**Petikan Teks**

Mengapa Presiden Korea Selatan Yoon Suk-yeol Memberlakukan Darurat Militer?

Mengapa Presiden Korea Selatan Yoon Suk-yeol Memberlakukan Darurat Militer?

Global | sindonews | Kamis, 5 Desember 2024 - 04:40
share

Menurut pengamat, Presiden Korea Selatan Yoon Suk-yeol bertindak seperti pemimpin yang sedang dikepung. Dalam pidatonya pada Selasa malam, ia menceritakan upaya oposisi politik untuk melemahkan pemerintahannya sebelum mengatakan bahwa ia memberlakukan darurat militer untuk "menghancurkan kekuatan anti-negara yang telah menimbulkan kekacauan".

Dekritnya untuk sementara menempatkan militer sebagai penanggung jawab - dengan pasukan berhelm dan polisi dikerahkan ke gedung parlemen Majelis Nasional tempat helikopter terlihat mendarat di atap.

Media lokal juga menunjukkan adegan pasukan bertopeng dan bersenjata memasuki gedung sementara staf mencoba menahan mereka dengan alat pemadam kebakaran.

Sekitar pukul 23:00 waktu setempat pada Selasa, militer mengeluarkan dekrit yang melarang protes dan aktivitas oleh parlemen dan kelompok politik, dan menempatkan media di bawah kendali pemerintah.

Namun, politisi Korea Selatan segera menyebut deklarasi Yoon ilegal dan inkonstitusional. Pemimpin partainya sendiri, Partai Kekuatan Rakyat yang konservatif, juga menyebut tindakan Yoon sebagai "langkah yang salah".

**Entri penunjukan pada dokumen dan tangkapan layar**
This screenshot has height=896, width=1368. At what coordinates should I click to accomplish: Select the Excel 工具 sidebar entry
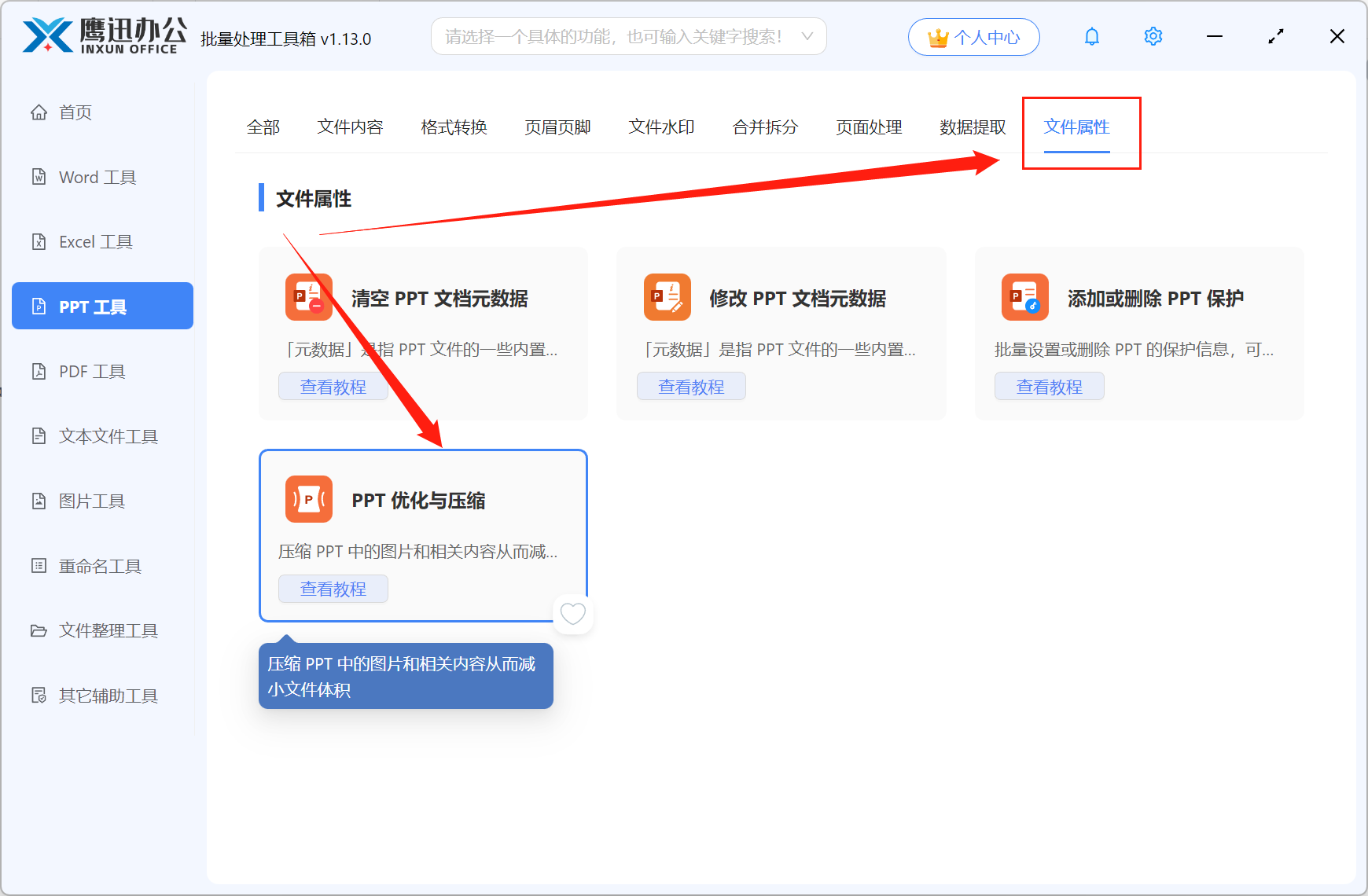94,241
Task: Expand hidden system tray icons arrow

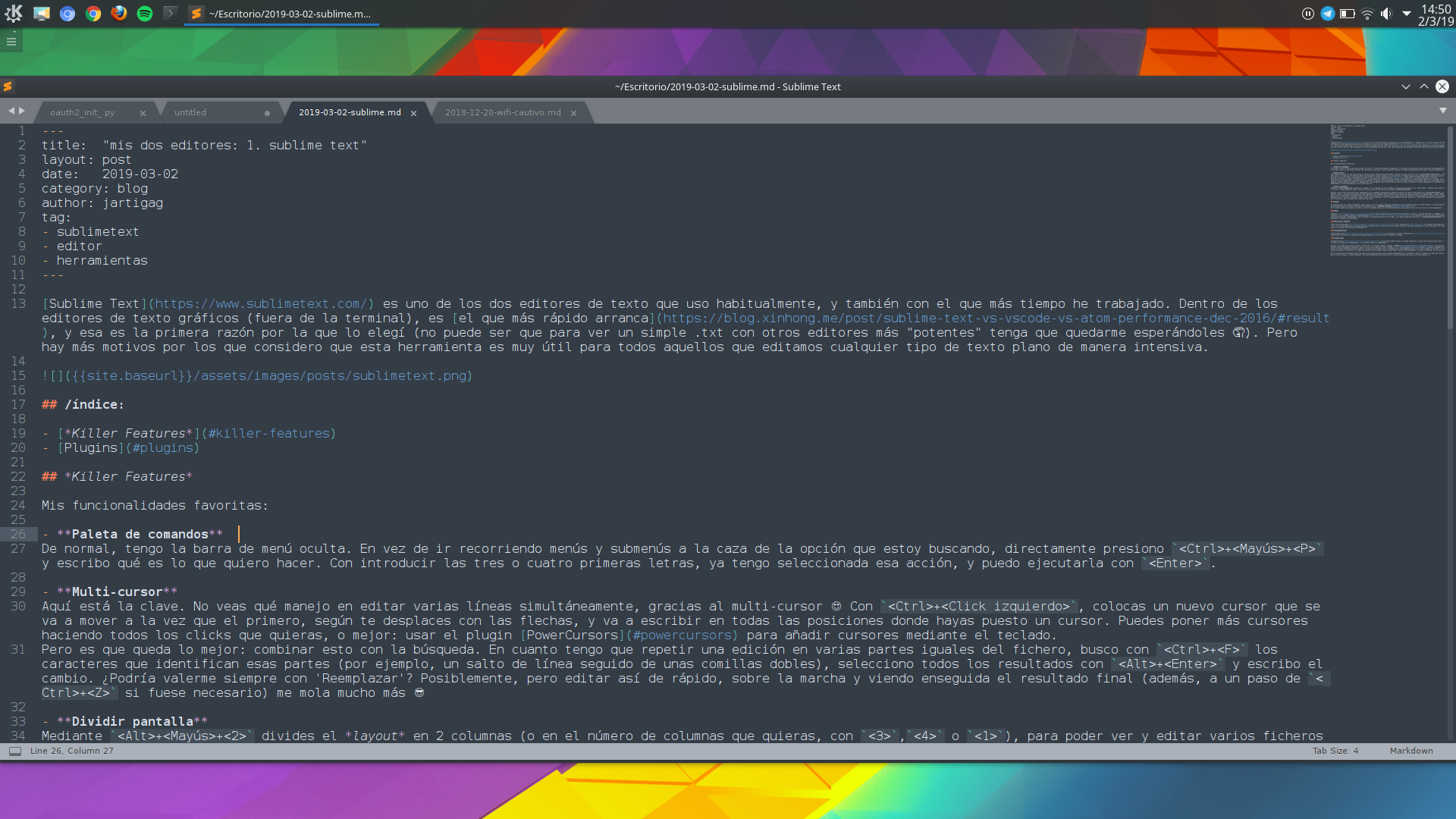Action: click(1407, 14)
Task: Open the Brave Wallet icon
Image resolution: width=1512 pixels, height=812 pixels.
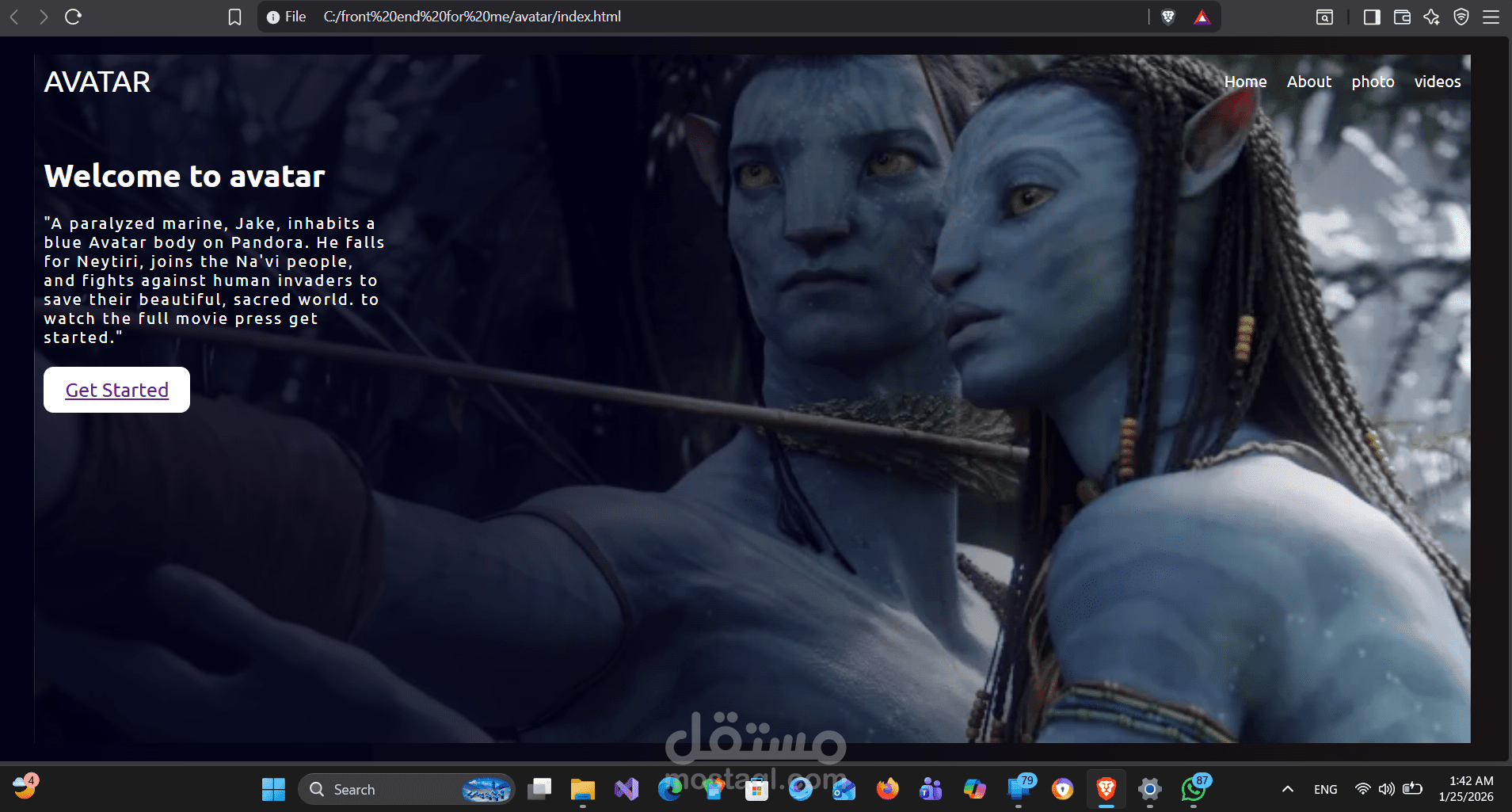Action: pyautogui.click(x=1403, y=17)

**Soal Singkat 1**
Dalam artikel tentang darurat militer di Korea Selatan, sekitar pukul berapa militer mengeluarkan dekrit pada hari Selasa?
**Soal Singkat 2**
Tuliskan ulang tanpa perubahan bagian artikel tentang darurat militer di Korea Selatan di antara "Global | sindonews" dan "mendarat di atap.", termasuk kedua bagian itu.

**Hasil 1**
Sekitar pukul 23:00 waktu setempat.

**Hasil 2**
Global | sindonews | Kamis, 5 Desember 2024 - 04:40
share

Menurut pengamat, Presiden Korea Selatan Yoon Suk-yeol bertindak seperti pemimpin yang sedang dikepung. Dalam pidatonya pada Selasa malam, ia menceritakan upaya oposisi politik untuk melemahkan pemerintahannya sebelum mengatakan bahwa ia memberlakukan darurat militer untuk "menghancurkan kekuatan anti-negara yang telah menimbulkan kekacauan".

Dekritnya untuk sementara menempatkan militer sebagai penanggung jawab - dengan pasukan berhelm dan polisi dikerahkan ke gedung parlemen Majelis Nasional tempat helikopter terlihat mendarat di atap.